++++ SOURCE EXCERPT ++++

Critique

Understand Fear as Modern Curiosity

As a child I was taught to always be curious, but never too curious.

Things in this great wild world we live in tend to be mysterious and beautiful, with a subduction that can draw a young child in. Especially, one like myself, who was more often than not free to roam the outdoors unaccompanied for hours on end.

Detail of new work in the studio, January 2017.

A majority of my childhood up until I started high school was spent outdoors. I remember living in Louisiana and my brother and I getting our first TV, a small heavy box of a thing with a screen about the size of a standard sheet of writing paper. It went in his room, because he had the bunkbed but we were only ever allowed to watch it after we had finished our homework and gone outside for a bit. Honestly, I think my mother just needed a break from us, but back then going outside was not as dangerous as it is today. My family lived on a military base and it was completely normal for a group of like aged kids to walk the streets until the lights came on. All the families dads and mothers probably worked together on base in some way, and it was customary for parents to feed each others kids snacks in a kind of unspoken agreed upon rotation. Today that would never happen. I remember there being some houses that I was told not go inside of, even though I was friends with the kid that lived there, but these were just rules I followed. The woods were a different story. Rules did not apply the same way they did while in the neighborhood. It was all up to me to keep myself safe, aware, and alive. It may sound a bit of a exaggeration, but some of the things I did as a a child should and very well could have killed me. Jumping off the water tower with a rope around my waist, climbing into the sewer during a thunder storm, shooting bottle rockets at other kids in a game of war---the list goes on and on.


What I am getting at here is that "sense of curiosity" and what it does for an artist. In the woods, particularly in Louisiana, Alabama, and Georgia---there are plenty of beautiful, colorful, and eye catching things in nature that can hurt you and still be so interesting. My professor Jeff explained to me that in my work there has still got to be some hope, something that gives the viewer a sense of curiosity and most importantly hope. Snakes, spiders, and four legged things are not the things that give people hope and are the more obvious ones people list off when they talk about dangerous creature sin the woods; which is why I was always interested in the smaller more unassuming plants and critters that were around me. Bugs, mushrooms, creepy crawlies, ivies, fungi, and what lived in the ground where smaller than me so I guess I was more curious than afraid. These things were just as dangerous as the larger counterparts but without fail I collected them in glass jars like the old Victorian glass terrariums seen below, and brought them home. Only to then get scolded by my mother for bringing them in the house. But I loved them. Loved them to the point where I'd create tiny habitats for the critters I captured, only to have them die after a week or two of captivity despite my best efforts.

++++

### [PROBLEMS]
**1.** According to the critique, where did the writer's family live in Louisiana?
**2.** Echo the stretch of the critique from "As a child I" through "the studio, January 2017.".

++++ INFORMATION GIVEN ++++

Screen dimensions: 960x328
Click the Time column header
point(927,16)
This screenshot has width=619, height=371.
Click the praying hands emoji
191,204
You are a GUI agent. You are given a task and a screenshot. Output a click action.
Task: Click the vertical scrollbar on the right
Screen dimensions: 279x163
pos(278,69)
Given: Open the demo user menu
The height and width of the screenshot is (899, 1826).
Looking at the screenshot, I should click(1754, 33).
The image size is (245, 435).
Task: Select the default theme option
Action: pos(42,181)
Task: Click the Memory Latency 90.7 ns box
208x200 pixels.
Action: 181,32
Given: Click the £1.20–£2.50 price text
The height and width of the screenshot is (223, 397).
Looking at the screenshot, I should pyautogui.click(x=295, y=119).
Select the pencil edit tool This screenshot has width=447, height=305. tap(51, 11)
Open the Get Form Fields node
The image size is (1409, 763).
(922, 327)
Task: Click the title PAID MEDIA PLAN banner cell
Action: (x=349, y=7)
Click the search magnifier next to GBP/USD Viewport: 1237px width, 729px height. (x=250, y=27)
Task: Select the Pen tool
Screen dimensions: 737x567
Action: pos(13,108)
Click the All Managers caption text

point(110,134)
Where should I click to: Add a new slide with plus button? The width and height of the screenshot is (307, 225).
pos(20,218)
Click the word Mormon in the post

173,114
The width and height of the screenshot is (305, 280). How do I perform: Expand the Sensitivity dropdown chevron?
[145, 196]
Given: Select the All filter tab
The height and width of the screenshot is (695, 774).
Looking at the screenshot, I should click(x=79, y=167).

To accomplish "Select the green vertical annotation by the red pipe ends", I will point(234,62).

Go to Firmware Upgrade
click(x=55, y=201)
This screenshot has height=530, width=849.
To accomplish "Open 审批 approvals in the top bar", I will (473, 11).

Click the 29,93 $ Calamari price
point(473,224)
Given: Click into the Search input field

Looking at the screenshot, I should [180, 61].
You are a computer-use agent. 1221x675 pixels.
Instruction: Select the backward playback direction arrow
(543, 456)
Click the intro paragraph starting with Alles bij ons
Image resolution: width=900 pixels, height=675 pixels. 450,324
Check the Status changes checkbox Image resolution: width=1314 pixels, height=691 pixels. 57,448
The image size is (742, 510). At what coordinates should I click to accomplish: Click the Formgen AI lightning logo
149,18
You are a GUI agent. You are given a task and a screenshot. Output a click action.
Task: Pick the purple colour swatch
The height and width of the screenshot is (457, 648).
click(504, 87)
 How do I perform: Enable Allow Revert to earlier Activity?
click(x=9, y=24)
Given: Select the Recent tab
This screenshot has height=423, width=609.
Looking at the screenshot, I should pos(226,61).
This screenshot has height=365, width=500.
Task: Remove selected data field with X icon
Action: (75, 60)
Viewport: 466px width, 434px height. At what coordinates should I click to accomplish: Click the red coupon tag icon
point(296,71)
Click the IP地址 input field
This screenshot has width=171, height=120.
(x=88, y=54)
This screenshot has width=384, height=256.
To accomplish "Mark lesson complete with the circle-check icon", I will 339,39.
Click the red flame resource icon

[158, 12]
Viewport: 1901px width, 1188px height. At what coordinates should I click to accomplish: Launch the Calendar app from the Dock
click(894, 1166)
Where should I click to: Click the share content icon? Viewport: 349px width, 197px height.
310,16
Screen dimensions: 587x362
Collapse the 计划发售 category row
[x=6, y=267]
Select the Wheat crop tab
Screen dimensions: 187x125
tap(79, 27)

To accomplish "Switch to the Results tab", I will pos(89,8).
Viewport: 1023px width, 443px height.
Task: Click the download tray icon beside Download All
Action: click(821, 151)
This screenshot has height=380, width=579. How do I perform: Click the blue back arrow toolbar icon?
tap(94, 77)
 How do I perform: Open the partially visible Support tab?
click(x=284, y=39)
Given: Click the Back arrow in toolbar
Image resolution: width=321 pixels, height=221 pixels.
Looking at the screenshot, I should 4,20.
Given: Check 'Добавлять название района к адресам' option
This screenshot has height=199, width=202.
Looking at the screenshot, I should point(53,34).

++++

### [SET OF ANSWERS]
**1.** On a military base.

**2.**
As a child I was taught to always be curious, but never too curious.

Things in this great wild world we live in tend to be mysterious and beautiful, with a subduction that can draw a young child in. Especially, one like myself, who was more often than not free to roam the outdoors unaccompanied for hours on end.

Detail of new work in the studio, January 2017.